DETAILED DESCRIPTION OF A PREFERRED EMBODIMENT
In order to fully appreciate the counterbalance mass system of this
invention, it is critical to understand first the operation of a
typical can body maker apparatus. Turning now to FIG. 1, a can body
maker is generally indicated by the reference character 1. The can
body maker 1 is represented in the left-hand portion of FIG. 1 and
includes a frame 10 having mounted thereon a motor 11 which drives
a large pulley wheel 12 by belts 13. The pulley 12 is fixedly
mounted on one of a pair of transversely extending axially aligned
crankshafts 15 with crank arms 16. The shafts 15 are rotatable in
bearing 15' mounted in opposite sides of the frame 10. The crank
arms 16 are connected together by a crank pin 17 extending through
the bearings 18 of a main connecting rod 19 which terminates at its
other end in two parallel transversely spaced apart arms for
engaging the circumferential surfaces of a cross head member 21,
which is part of the straight line motion assembly designated 20.

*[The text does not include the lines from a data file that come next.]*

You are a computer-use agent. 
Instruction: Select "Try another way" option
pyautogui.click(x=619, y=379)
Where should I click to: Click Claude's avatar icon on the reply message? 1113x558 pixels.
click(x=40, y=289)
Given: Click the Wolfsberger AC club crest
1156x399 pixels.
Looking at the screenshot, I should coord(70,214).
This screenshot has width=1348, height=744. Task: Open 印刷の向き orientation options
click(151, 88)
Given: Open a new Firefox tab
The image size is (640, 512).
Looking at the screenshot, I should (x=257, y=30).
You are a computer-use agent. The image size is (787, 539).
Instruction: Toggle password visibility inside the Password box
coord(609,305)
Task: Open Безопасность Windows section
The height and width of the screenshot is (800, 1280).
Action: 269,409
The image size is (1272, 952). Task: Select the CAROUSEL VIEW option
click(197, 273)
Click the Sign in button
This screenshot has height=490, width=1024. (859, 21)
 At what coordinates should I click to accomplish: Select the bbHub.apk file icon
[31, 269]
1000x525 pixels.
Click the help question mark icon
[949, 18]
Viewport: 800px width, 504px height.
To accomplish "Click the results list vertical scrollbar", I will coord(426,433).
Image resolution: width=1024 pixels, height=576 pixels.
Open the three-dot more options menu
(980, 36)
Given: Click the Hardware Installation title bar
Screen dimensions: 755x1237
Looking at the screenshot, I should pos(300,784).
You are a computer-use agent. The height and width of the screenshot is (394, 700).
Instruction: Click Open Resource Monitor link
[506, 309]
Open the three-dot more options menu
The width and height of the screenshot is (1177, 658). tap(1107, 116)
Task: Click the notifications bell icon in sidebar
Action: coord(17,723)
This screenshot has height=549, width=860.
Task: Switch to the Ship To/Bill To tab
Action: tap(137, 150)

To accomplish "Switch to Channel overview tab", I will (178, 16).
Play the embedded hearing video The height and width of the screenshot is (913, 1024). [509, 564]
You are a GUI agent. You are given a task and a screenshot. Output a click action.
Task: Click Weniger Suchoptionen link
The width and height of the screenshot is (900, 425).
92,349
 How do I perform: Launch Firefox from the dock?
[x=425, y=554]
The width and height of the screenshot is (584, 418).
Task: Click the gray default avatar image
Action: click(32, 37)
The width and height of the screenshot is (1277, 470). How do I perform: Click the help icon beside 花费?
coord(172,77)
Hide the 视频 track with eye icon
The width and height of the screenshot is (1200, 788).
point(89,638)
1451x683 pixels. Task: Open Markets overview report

The pivotal point of the assembly is designated 24. The member 21
is engaged circumferentially by the end of a carriage connecting
rod 23 by the connecting rod 19. The carriage connecting rod 23 is
pivotally connected at its other end by a pin 25 to a ram assembly
26, in which is mounted a ram or punch 27.
The ram assembly 26 is mounted for reciprocal movement according to
any number of techniques known in the art of can body makers. The
specific mounting method is not critical to the application of the
instant counterbalance mass system. The patents to Maytag and
Grimes illustrate two typical mounting methods, wheeled carriage,
as also shown in FIG. 1, and fluid bearings, respectively.
A redraw sleeve 40 is slidable on the forward portion of the ram 27
and is fastened at its rearward end to a redraw carriage 41. The
latter can be connected at either one side, as shown here, or at
both of its sides, to an elongated redraw sleeve actuating bar 42
parallel to the ram 27 and movable in longitudinal, or X axis,
direction independently of the ram. The redraw carriage 41 has
pivotally connected thereto a downwardly directed rocker arm 43
provided with rollers 44 which travel on the carriage way strips
36. Each bar 42 is pivotally connected at its rearward end 45 to a
cam follower lever 46 which has its lower end mounted on a fixed
pivot 47 on the frame 10 and has on its upper end a laterally
extending arm shaped to provide a cam follower 48 for contacting a
cam surface as at 50 which will be discussed in detail below.
The straight line motion assembly 20 includes a side thrust
resisting, upper swing lever 55 and lower swing lever 56, both
bifurcated at their inner ends so as to straddle the cross head
member 21. The upper swing lever 55 is pivotally connected to the
cross head member 21, as indicated at 57, and the lower swing lever
56 is pivotally connected at 58 to the cross head member 21. The
upper end of the upper swing lever 55 is pivotally connected to the
fixed pivots 59 on frame members 10, and the lower end of the lower
swing lever 56 is pivotally connected to the fixed pivots 60 on
frame members 10.
A tool pack housing 65, in a can body making machine, encloses a
series of drawing and ironing dies (not shown) through which a
workpiece such as a cup (not shown) is pushed by the ram 27.
The redraw sleeve 40 and actuating bar 42 receive their forward
moving power from the rotated cam surface, as at 50, imparted to
the cam followers 48 on levers 46. A return mechanism (not shown)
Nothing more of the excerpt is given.